> [DOCUMENT SEGMENT]
☆ ☆ ☆ ☆

Fedora 16 To Use Btrfs Filesystem By Default
dkd903 writes "According to proposals for Fedora 16, Btrfs will be the default filesystem used in that release. The proposal has been approved by the Fedora Engineering Steering Committee. In Fedora 16, the switch from EXT4 to Btrfs will be a 'simple switch' — it means that major Btrfs features such as RAID and LVM capabilities will not be forced onto users."
Can't wait to turn all my files into butter.
Pretty sure default filesystem != mandatory. They're not going to suddenly drop support for ext*.
This means that all the good things with BTRFS could be stable enough for servers within a year or so. Hopefully, this means that Linux admins won't have to spend much more time longingly lusting after ZFS.
Does this mean we are a step closer to the possibility of snapshotting system states and rolling back to before a bunch of updates were installed?
Summary: We like it when you test new stuff for us, and our customers are clamoring for this filesystem in RHEL, so we're going to let you try it out on Fedora for a while and experience the hiccoughs. And speaking of new stuff, we're going to finally get around to moving up to grub2 like everyone else, which we haven't bothered to implement even though it's much better, and we allegedly like new stuff.
"You're right," Fisheye says. "I should have set it on 'whip' or 'chop.'"
I was handed a block of drives that had been in a server recently with software raid and asked to rebuild the array and recover the data. This had been assembled with mdadm. Will this change make such recovery a non issue with snapshots and the like, providing of course the array had been running btrfs?
- Dan.

☆ ☆ ☆ ☆

> [DATA EXTRACT]
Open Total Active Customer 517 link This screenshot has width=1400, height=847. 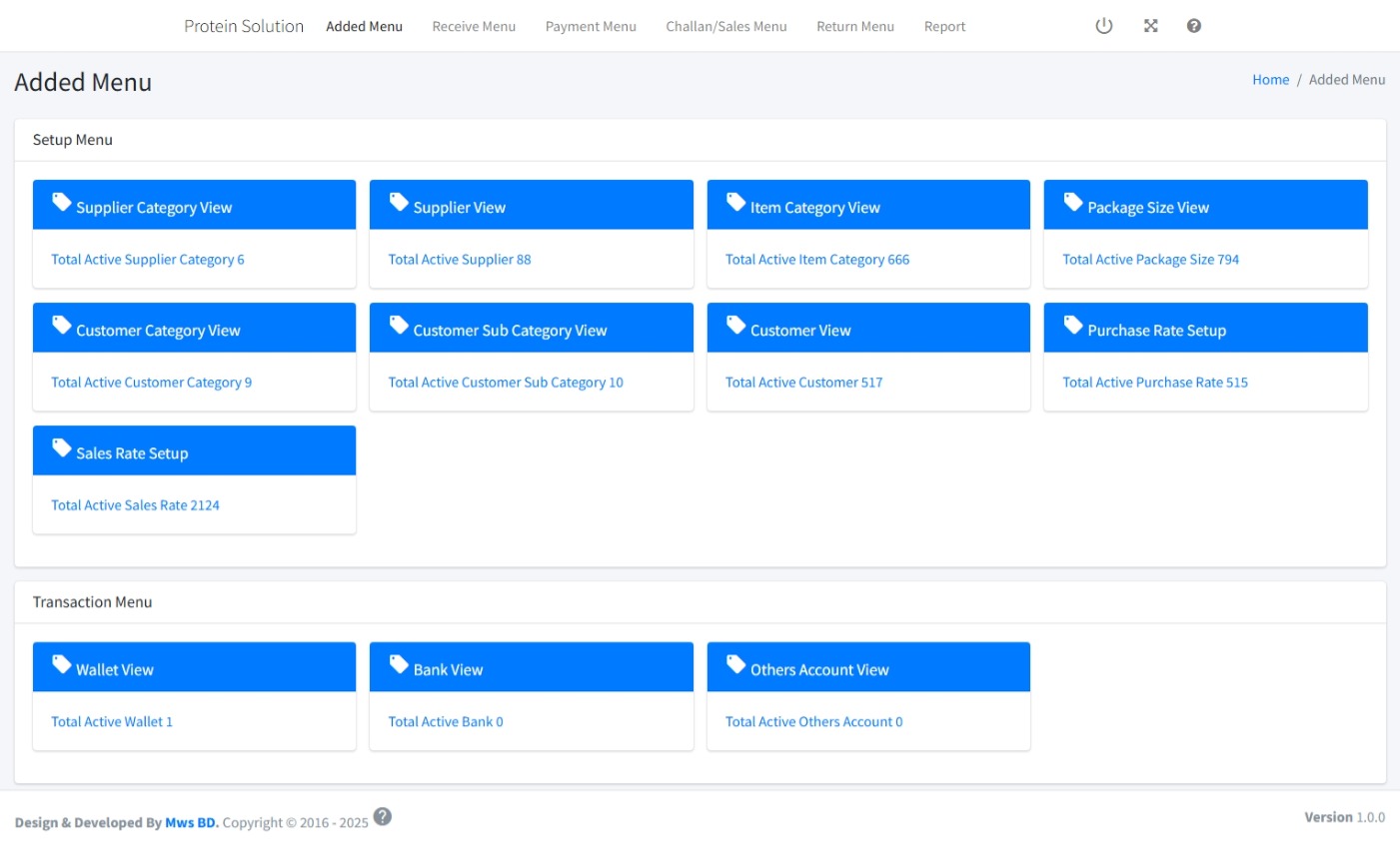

☆ ☆ ☆ ☆

> [SHORT PROBLEM A] Retype the part of the Fedora 16 Btrfs discussion above, starting at "Can't wait to" and ending at "updates were installed?".
> [SHORT PROBLEM B] Write what comes next in the Fedora 16 Btrfs discussion, picking up after its final line.

> [EXERCISE RESPONSE A]
Can't wait to turn all my files into butter.
Pretty sure default filesystem != mandatory. They're not going to suddenly drop support for ext*.
This means that all the good things with BTRFS could be stable enough for servers within a year or so. Hopefully, this means that Linux admins won't have to spend much more time longingly lusting after ZFS.
Does this mean we are a step closer to the possibility of snapshotting system states and rolling back to before a bunch of updates were installed?

> [EXERCISE RESPONSE B]
~ People that think they are better than anyone else for any reason are the cause of all the strife in the world.
Surely there could be a better source for this than one blog post (I know, high UID so I must be new here.)
But linking to something like http://fedoraproject.org/wiki/Features/F16BtrfsDefaultFs or http://thread.gmane.org/gmane.linux.redhat.fedora.devel/149196/focus%3D149215 to lend a little authority might have been nice...
the Guinness World of Records has awarded the Shortest Living Filesystem Record to ext4
In the long run btrfs will be good to have, especially with solid state drives gaining popularity. Even embedded devices can easily have multi-gigabyte flash chips, and btrfs would be faster and more efficient on these when compared to jffs2 and yaffs.
It makes perfect sense. Btrfs won't get stable for RHEL unless it's beta tested in Fedora first.
For some reason I'm getting really low performance on btrfs, both on a single disk and on raid1 configurations. I have tried with -nodatacow and with and without -compress, but it seems it doesn't have any effect. Also, I have 90 gigabytes of free space on Storage1 but I get drive full error when I try to write there. Rebalancing it didn't fix the issue. The btrfs command-line tool is, well, rather incomplete and somewhat buggy, like e.g. when I query 'btrfs fi df /media/Storage2' -- with Storage2 being the raid1 pool -- it reports the size and usage of the smallest disk on it, not the whole thing. I don't understand why. I also have had some filesystem corruption which caused me to lose quite a bit of data, and again the only way to fix it was rebalancing the whole thing which takes the whole damn day.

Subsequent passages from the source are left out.